May 30, 2025, 3:33 pm

Tax gap between listed and non-listed firms may widen to 7.5pc

  • Update Time : Thursday, May 29, 2025
Photo: Collected


Staff Correspondent:



In a bid to encourage companies to get listed on the struggling stock market, the government is planning to widen the existing 5% corporate tax gap between listed and non-listed firms to 7.5%, and to ease the transaction conditions currently required to enjoy the reduced tax rate.

Currently, listed companies enjoy a corporate tax rate of 20%, but due to strict conditions, many companies fail to qualify for this rate and end up paying 22.5%. Similarly, although the corporate tax rate for non-listed companies is 25%, they often end up paying 27.5% due to failure to meet requirements.

National Board of Revenue (NBR) sources said that in the upcoming budget, the corporate tax for non-listed companies will be set at 27.5%. At the same time, conditions for listed companies to enjoy the 20% rate will be relaxed, resulting in a tax gap of 7.5% between the two groups.

A senior official of the NBR said, “Currently, to qualify for the 20% tax rate, listed companies must ensure that all earnings, expenditures, and investments are conducted through banking channels. In practice, companies often cannot comply with these requirements and hence cannot avail the reduced rate.”

“In the upcoming budget, only earnings will need to go through banking channels, while the banking condition for expenditure and investment may be lifted. As a result, more companies will be able to enjoy the 20% tax rate,” he added.

INDUSTRY INSIDERS SEE THIS GOVERNMENT MOVE AS A POSITIVE STEP

Rupali Chowdhury, managing director of Berger Paints Bangladesh Limited, a publicly listed company, that the initiative to widen the tax gap between listed and non-listed firms is a good one, as it would encourage more companies to become publicly listed.

However, she also believes that other compliance requirements should be relaxed. Moreover, the IPO process should be made easier and faster.
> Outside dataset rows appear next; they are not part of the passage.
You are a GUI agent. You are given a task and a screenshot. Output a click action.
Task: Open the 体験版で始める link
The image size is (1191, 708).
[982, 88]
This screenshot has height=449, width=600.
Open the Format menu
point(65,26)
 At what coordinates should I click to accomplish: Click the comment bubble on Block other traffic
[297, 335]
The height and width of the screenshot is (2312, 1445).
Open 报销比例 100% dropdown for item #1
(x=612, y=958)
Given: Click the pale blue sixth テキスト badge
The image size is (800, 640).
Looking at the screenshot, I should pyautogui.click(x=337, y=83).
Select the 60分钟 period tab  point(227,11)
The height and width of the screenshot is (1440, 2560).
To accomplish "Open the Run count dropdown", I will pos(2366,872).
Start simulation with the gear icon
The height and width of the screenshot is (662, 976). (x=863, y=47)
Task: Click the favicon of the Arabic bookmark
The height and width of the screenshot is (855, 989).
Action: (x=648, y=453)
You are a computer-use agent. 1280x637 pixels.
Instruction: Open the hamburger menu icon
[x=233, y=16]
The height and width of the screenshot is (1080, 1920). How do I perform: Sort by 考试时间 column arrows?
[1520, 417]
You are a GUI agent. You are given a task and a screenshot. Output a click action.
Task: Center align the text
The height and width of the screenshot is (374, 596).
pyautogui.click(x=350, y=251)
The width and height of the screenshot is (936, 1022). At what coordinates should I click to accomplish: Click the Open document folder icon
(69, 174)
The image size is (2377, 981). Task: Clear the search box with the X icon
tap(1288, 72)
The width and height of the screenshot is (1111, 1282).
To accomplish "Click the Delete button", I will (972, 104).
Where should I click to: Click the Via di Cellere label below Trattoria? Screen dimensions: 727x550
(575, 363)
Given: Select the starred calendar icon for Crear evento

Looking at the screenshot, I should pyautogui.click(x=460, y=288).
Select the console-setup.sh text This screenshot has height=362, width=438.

“Currently, raising funds through IPOs takes 1.5 to 2 years. In contrast, securing a bank loan takes significantly less time,” she said.

A senior official of a firm associated with share trading on the Dhaka Stock Exchange (DSE), the country’s largest stock market, on condition of anonymity that while easing conditions and widening the tax gap may be positive, it could take a long time to show results in the market.

In the short term, he said, large-scale funds are required to generate immediate impact and encourage companies to list on the stock market.

Ahmed Rashid Lali, former president of the DSE Brokers Association, said at a budget discussion in Dhaka on Tuesday that there is currently a 5% tax gap between listed and non-listed firms. Raising this gap to 10% could help bring good companies into the market. He also demanded that the existing source tax on share trading be reduced from 0.50% to 0.25%.

Following the fall of the Awami League government last August, the stock market has experienced a significant decline. On Wednesday the DSE index dropped to 4,615 points – the lowest in five years.

During the same period, market capitalisation also shrank by around Tk 90,000 crore.

In this context, market stakeholders have urged the government to reduce taxes, raise funds, and take several other initiatives to revive the market.

On Wednesday the NBR chairman also hinted that some tax benefits might be offered and existing conditions eased for the stock market.